The problem: Return every entry below verbatim, line for line, without any alteration.

Entries from a pointing dataset:
● ● ● ● ● ● ●

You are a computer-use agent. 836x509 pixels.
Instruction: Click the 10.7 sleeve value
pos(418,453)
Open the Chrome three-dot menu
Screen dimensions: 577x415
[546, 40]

● ● ● ● ● ● ●

Final result:
You are a computer-use agent. 836x509 pixels.
Instruction: Click the 10.7 sleeve value
pos(418,453)
Open the Chrome three-dot menu
Screen dimensions: 577x415
[546, 40]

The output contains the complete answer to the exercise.